The Other One-Loss Team
The playoff committee wants to ignore Oklahoma State, but if we listen to the rules, the Cowboys should be top-four candidates
For the second straight year, Oklahoma vs. Oklahoma State will decide the Big 12 championship. It should be one of the best games of the year — two bitter rivals battling for a title. It’s so close to having playoff implications, but it probably doesn’t. Both teams are 9–2, with Oklahoma ranked ninth and Oklahoma State 10th in the penultimate College Football Playoff rankings, high enough that there’s a possible path to the playoff and low enough that it’s unlikely. For one of them to make the top four, they’d need an impressive win, strange results elsewhere, and a committee willing to change its mind about several higher-ranked teams in the final poll of the year.
Oklahoma scheduled strongly with nonconference games against Ohio State and Houston, but the Sooners lost both of those games somewhat convincingly. And Oklahoma State lost to Central Michigan on this game-winning, lateraled Hail Mary touchdown.
It’s the worst loss of any team close to the playoff. At 6–6, the Chippewas will go to a bowl game, but they finished with the third-best record of directional Michigan schools.
Except, it shouldn’t have been a loss. And I don’t mean this hypothetically. I mean that if the rules of football had been properly applied, Oklahoma State would have beaten Central Michigan. The clock expired with the Cowboys winning 27–24, but the officials incorrectly gave the Chippewas an additional untimed down, and Central Michigan made a miracle happen. Within hours of the finish, both the Big 12 and MAC issued statements that the officiating crews had erred, but declined to change the result of the game.
With a few ticks left, the Cowboys tried to end the game by having QB Mason Rudolph drop back on fourth down, hang around for a few seconds, and then chuck the ball high enough that it would land with the clock at zeroes. He did, and the referees accurately flagged him for intentional grounding.
A game typically can’t end on a foul, so the refs added an untimed down. And since the play was fourth down and the penalty for intentional grounding features a loss of down, they figured the untimed down should go to the Chippewas. But the rule book has a clause to avoid this exact scenario: It specifically states that an untimed down should not be added when game-ending penalties have a loss of down. I don’t know why the rule book has that clause — it allows teams to shave time off the ends of halves by committing intentional grounding, and that goes against the idea that teams shouldn’t intentionally break rules for a competitive advantage — but it does. And the refs plain forgot.

* **WRITTEN PROBLEM 1**:
Print the passage of the Oklahoma State article that begins with the words containing "The Other One-Loss" and ends with "of the year.", copying it verbatim.

* **SUPPLIED INFORMATION**:
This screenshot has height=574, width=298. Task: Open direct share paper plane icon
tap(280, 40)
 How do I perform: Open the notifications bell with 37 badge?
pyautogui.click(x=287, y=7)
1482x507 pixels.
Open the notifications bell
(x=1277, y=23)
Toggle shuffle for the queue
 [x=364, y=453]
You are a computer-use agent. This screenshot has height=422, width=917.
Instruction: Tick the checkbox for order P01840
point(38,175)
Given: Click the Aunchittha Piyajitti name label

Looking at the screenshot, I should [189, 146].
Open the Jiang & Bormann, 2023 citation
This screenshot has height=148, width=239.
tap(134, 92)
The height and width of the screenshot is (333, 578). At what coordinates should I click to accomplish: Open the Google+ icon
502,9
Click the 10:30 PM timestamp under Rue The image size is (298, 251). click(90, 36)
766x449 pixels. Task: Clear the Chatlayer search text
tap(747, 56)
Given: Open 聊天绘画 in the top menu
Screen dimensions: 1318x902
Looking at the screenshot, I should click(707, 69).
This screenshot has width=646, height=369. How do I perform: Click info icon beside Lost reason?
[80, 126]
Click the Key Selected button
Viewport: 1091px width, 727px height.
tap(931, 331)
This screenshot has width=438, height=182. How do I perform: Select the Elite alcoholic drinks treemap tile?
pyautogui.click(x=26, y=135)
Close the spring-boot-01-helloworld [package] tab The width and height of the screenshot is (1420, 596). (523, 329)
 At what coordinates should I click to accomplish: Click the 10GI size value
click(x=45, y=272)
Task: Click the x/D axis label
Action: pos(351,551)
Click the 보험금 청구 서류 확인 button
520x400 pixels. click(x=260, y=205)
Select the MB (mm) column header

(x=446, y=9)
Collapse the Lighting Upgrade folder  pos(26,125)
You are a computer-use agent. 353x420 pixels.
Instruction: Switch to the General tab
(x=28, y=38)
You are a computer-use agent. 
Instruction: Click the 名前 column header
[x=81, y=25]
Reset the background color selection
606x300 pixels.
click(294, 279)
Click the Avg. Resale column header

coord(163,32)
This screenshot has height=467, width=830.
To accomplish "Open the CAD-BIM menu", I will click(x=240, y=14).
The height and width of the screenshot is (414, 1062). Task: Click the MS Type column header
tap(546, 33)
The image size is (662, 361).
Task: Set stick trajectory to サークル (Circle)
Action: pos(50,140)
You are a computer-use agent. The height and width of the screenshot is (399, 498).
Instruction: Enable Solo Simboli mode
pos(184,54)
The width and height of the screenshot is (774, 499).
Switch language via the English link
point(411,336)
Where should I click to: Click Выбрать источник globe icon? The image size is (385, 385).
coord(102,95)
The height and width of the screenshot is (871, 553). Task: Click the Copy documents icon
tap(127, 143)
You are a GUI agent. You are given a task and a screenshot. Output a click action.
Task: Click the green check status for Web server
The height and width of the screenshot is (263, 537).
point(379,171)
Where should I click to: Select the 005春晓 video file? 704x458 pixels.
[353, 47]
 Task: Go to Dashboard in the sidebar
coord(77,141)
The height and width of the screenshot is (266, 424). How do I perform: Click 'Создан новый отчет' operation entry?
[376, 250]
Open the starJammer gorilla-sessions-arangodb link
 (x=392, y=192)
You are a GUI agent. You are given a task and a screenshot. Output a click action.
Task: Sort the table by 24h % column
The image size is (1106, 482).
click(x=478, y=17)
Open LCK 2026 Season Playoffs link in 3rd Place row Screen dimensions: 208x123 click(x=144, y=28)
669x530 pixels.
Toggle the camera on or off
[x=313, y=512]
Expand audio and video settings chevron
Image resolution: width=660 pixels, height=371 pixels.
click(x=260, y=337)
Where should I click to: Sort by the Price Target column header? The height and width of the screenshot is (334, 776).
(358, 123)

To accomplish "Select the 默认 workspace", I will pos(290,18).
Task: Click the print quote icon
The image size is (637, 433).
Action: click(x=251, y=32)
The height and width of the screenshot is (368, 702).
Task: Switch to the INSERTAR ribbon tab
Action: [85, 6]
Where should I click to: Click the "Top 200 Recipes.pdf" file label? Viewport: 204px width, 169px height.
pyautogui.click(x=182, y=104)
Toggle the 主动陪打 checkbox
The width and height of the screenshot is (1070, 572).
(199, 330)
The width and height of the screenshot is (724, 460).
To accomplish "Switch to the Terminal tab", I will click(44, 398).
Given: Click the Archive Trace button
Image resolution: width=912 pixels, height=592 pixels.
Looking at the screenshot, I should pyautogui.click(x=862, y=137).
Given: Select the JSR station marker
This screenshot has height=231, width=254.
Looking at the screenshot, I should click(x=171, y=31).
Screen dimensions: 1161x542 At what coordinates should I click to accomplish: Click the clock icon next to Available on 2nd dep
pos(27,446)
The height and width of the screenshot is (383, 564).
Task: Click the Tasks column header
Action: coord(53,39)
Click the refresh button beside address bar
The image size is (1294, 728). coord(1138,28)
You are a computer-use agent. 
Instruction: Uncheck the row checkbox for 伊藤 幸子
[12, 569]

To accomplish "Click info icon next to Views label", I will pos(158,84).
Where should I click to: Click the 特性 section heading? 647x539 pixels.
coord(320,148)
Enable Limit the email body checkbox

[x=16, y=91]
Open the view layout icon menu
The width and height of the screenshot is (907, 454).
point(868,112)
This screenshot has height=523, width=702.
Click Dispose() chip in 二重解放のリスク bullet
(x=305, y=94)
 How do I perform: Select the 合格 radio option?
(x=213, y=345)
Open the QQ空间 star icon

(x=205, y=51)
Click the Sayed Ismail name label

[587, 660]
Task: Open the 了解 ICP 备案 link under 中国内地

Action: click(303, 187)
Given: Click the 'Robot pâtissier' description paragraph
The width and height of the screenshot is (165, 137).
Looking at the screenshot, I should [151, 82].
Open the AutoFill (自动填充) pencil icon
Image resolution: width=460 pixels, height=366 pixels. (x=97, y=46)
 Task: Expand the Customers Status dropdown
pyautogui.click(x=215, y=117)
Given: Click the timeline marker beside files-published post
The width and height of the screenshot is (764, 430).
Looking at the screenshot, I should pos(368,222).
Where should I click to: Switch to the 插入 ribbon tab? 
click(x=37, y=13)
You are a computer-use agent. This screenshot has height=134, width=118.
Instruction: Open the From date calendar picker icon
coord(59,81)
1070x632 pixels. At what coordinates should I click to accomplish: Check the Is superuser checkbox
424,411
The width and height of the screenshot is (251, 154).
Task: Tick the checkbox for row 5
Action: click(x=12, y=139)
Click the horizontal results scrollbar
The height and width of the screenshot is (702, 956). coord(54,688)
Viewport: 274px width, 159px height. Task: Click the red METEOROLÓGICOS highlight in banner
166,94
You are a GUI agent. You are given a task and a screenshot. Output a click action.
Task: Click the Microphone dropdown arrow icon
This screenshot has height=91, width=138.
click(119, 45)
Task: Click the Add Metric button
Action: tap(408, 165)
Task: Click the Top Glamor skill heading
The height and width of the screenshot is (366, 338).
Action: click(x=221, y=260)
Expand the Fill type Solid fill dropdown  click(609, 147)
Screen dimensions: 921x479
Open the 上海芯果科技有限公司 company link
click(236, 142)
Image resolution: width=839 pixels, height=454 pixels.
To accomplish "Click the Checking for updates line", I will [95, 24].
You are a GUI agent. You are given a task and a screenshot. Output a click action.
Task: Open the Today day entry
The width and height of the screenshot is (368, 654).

* **WRITTEN PROBLEM 2**:
In the listing, rewrite the lines from the one containing "Where should I click to: Select" through the one containing "(x=392, y=192)", inclusive, with "Dashboard" changed to "Home" and nothing else altered. Give only those lines.

* **RESPONSE 1**:
The Other One-Loss Team
The playoff committee wants to ignore Oklahoma State, but if we listen to the rules, the Cowboys should be top-four candidates
For the second straight year, Oklahoma vs. Oklahoma State will decide the Big 12 championship. It should be one of the best games of the year — two bitter rivals battling for a title. It’s so close to having playoff implications, but it probably doesn’t. Both teams are 9–2, with Oklahoma ranked ninth and Oklahoma State 10th in the penultimate College Football Playoff rankings, high enough that there’s a possible path to the playoff and low enough that it’s unlikely. For one of them to make the top four, they’d need an impressive win, strange results elsewhere, and a committee willing to change its mind about several higher-ranked teams in the final poll of the year.

* **RESPONSE 2**:
Where should I click to: Select the 005春晓 video file? 704x458 pixels.
[353, 47]
 Task: Go to Home in the sidebar
coord(77,141)
The height and width of the screenshot is (266, 424). How do I perform: Click 'Создан новый отчет' operation entry?
[376, 250]
Open the starJammer gorilla-sessions-arangodb link
 (x=392, y=192)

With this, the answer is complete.